Beginning at the line that contains "Task: Select the", repeat every line of the listing exactly through the final one.

Data listing —
☆ ☆ ☆ ☆ ☆

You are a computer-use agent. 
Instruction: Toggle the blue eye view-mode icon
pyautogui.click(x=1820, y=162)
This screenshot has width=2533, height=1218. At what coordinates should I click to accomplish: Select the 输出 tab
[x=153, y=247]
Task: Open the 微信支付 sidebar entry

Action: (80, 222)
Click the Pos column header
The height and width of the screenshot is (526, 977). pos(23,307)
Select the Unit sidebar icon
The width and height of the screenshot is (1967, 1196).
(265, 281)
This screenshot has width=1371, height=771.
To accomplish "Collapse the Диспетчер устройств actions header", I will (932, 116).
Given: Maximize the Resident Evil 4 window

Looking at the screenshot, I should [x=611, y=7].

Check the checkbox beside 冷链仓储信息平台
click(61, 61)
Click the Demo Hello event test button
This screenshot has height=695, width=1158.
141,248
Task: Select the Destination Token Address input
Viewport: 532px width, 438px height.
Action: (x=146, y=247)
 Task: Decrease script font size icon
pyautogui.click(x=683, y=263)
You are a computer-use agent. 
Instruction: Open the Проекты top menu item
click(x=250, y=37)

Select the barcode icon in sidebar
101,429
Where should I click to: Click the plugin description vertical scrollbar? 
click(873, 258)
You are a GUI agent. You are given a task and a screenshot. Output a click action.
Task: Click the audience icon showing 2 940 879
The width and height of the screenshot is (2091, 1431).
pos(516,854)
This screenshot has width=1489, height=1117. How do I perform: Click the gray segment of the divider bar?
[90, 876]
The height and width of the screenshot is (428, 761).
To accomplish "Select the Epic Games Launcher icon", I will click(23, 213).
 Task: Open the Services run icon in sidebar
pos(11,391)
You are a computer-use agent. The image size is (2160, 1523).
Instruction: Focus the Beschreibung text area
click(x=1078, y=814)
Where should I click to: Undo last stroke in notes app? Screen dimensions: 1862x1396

☆ ☆ ☆ ☆ ☆

Finished task —
Task: Select the Destination Token Address input
Viewport: 532px width, 438px height.
Action: (x=146, y=247)
 Task: Decrease script font size icon
pyautogui.click(x=683, y=263)
You are a computer-use agent. 
Instruction: Open the Проекты top menu item
click(x=250, y=37)

Select the barcode icon in sidebar
101,429
Where should I click to: Click the plugin description vertical scrollbar? 
click(873, 258)
You are a GUI agent. You are given a task and a screenshot. Output a click action.
Task: Click the audience icon showing 2 940 879
The width and height of the screenshot is (2091, 1431).
pos(516,854)
This screenshot has width=1489, height=1117. How do I perform: Click the gray segment of the divider bar?
[90, 876]
The height and width of the screenshot is (428, 761).
To accomplish "Select the Epic Games Launcher icon", I will click(23, 213).
 Task: Open the Services run icon in sidebar
pos(11,391)
You are a computer-use agent. The image size is (2160, 1523).
Instruction: Focus the Beschreibung text area
click(x=1078, y=814)
Where should I click to: Undo last stroke in notes app? Screen dimensions: 1862x1396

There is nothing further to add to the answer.